-- GIVEN INFORMATION follows --

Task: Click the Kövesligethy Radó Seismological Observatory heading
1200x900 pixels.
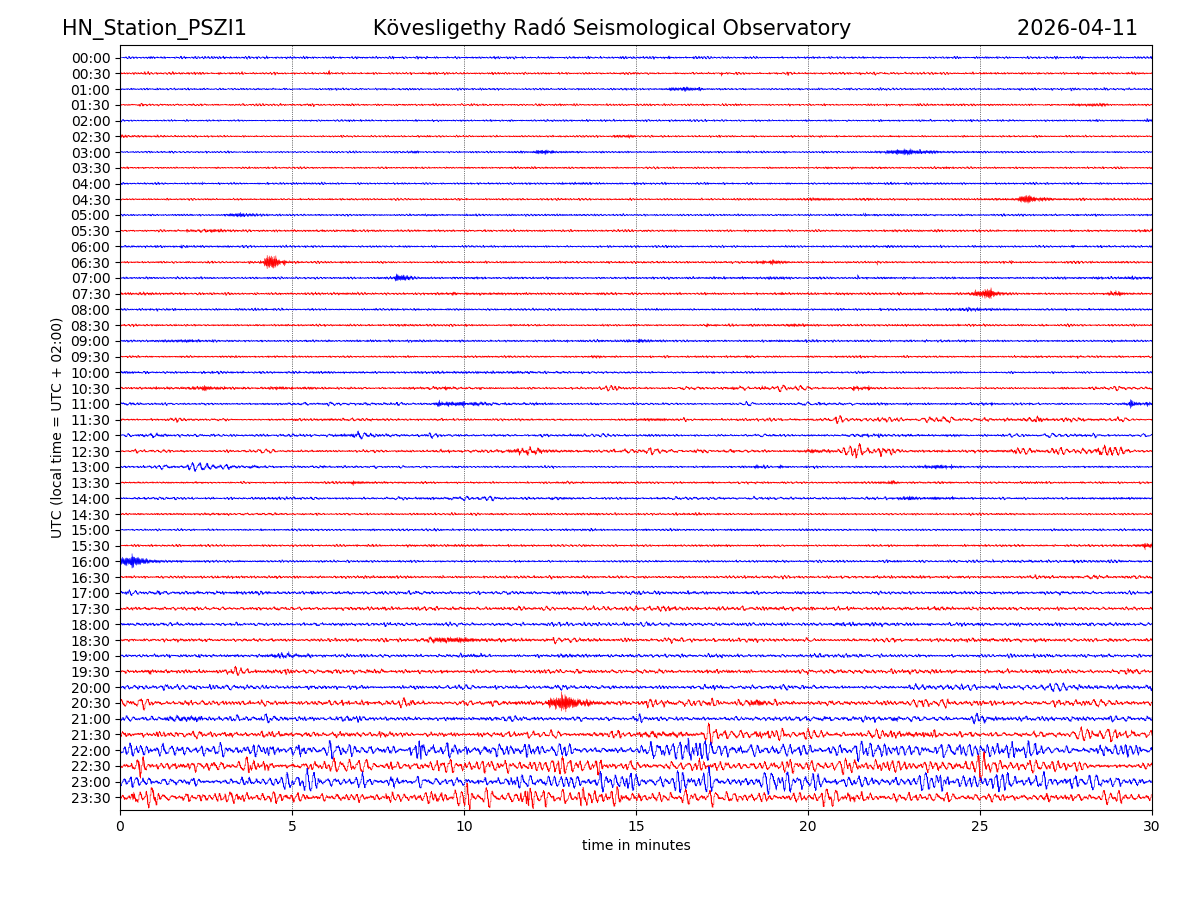Action: [x=611, y=28]
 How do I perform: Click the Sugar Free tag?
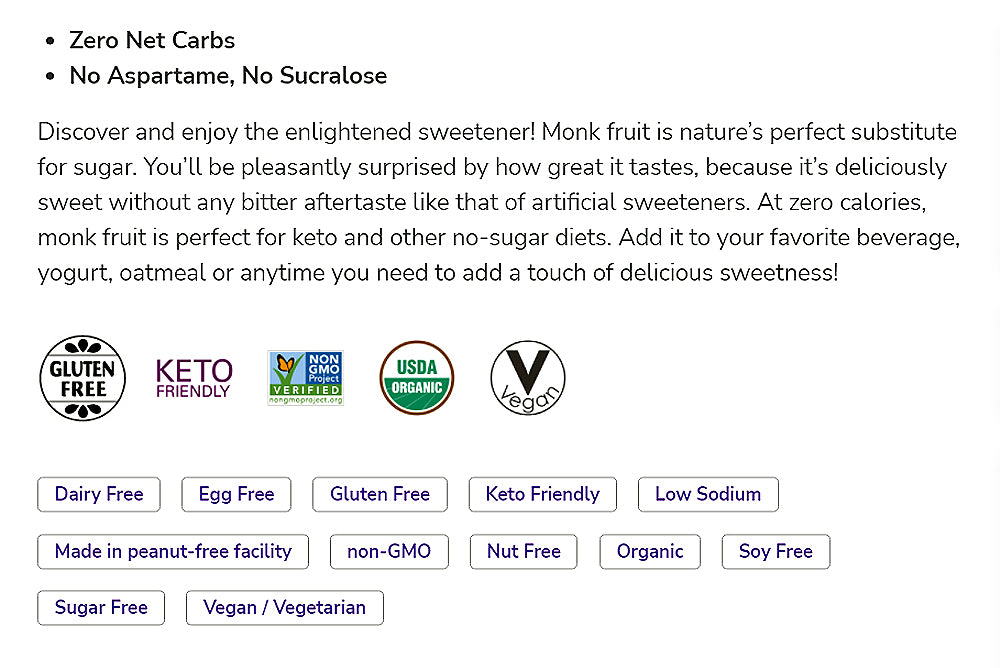coord(101,607)
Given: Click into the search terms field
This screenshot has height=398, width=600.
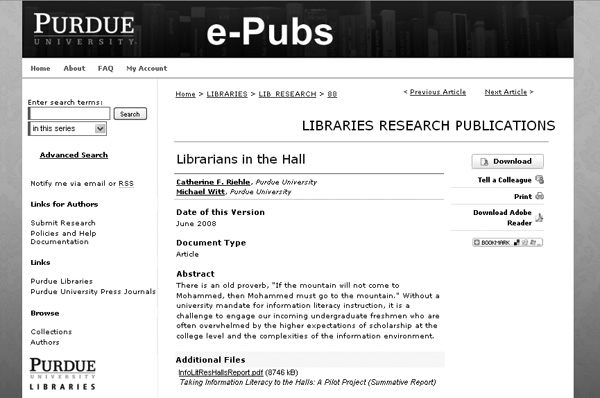Looking at the screenshot, I should click(69, 114).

-- GIVEN INFORMATION concluded --

**TASK BRIEF:** All of the records must come back exactly as they stand, minus every picture.

**RESPONSE BOX:**
Task: Click the Kövesligethy Radó Seismological Observatory heading
1200x900 pixels.
Action: [x=611, y=28]
 How do I perform: Click the Sugar Free tag?
coord(101,607)
Given: Click into the search terms field
This screenshot has height=398, width=600.
Looking at the screenshot, I should click(69, 114).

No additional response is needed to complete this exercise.